Phillip Craig Garrido and his wife Nancy

Phillip Craig Garrido and his wife Nancy

According to this report, police officers said that Phillip Garrido, 58, was acting suspiciously toward the children. They questioned him and did a background check. They determined he was a parolee, and informed his parole officer.

He later admitted kidnapping Jaycee Lee Dugard – and he and his wife, 55-year-old Nancy were taken into custody. Garrido was booked on charges including kidnapping, conspiracy, rape and committing lewd acts with a minor. Nancy Garrido is accused of kidnapping and conspiracy. Both are being held in lieu of $1 million bail.

Garrido  is accused of taking Jaycee Lee from her home in the El Dorado County community of Meyers when she was 11 years old.

Dugard and the children, now 11 and 15, lived in an isolated backyard compound of tents, outbuildings and a shed behind Garrido’s home on Walnut Avenue in Antioch, authorities said.

• • • •

● Stated task A
Write out the entries from the beginning through the line that contains "tap(108, 129)", including that line, and leave out the pictures.

• • • •

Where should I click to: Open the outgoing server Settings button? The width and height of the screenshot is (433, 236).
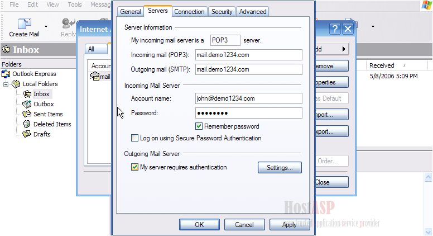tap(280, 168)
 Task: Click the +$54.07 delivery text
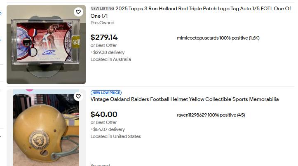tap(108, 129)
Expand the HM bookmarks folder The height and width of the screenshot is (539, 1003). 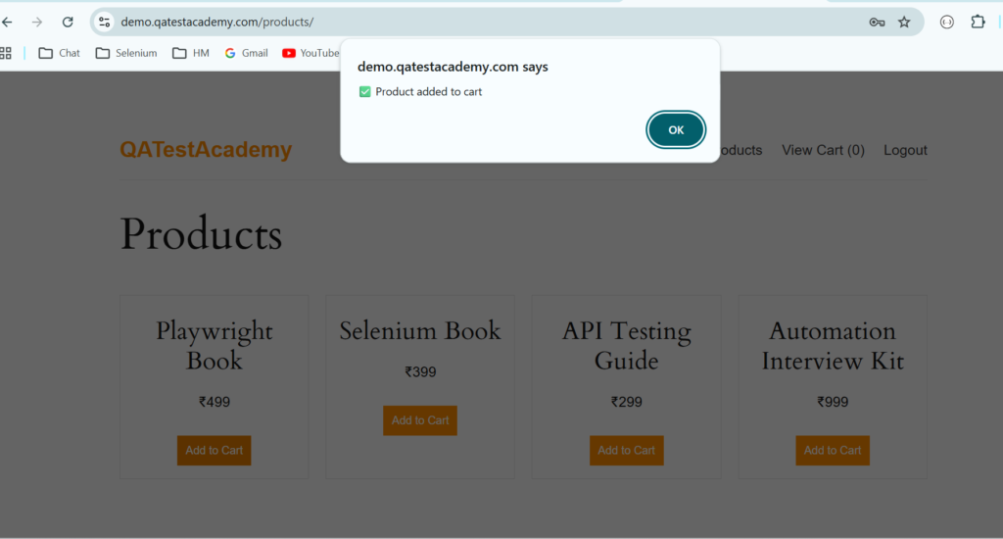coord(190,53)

• • • •

● Stated task B
In the Garrido article, on which street was the home with the backyard compound?

● Complete answer A
Where should I click to: Open the outgoing server Settings button? The width and height of the screenshot is (433, 236).
tap(280, 168)
 Task: Click the +$54.07 delivery text
tap(108, 129)

● Complete answer B
Walnut Avenue in Antioch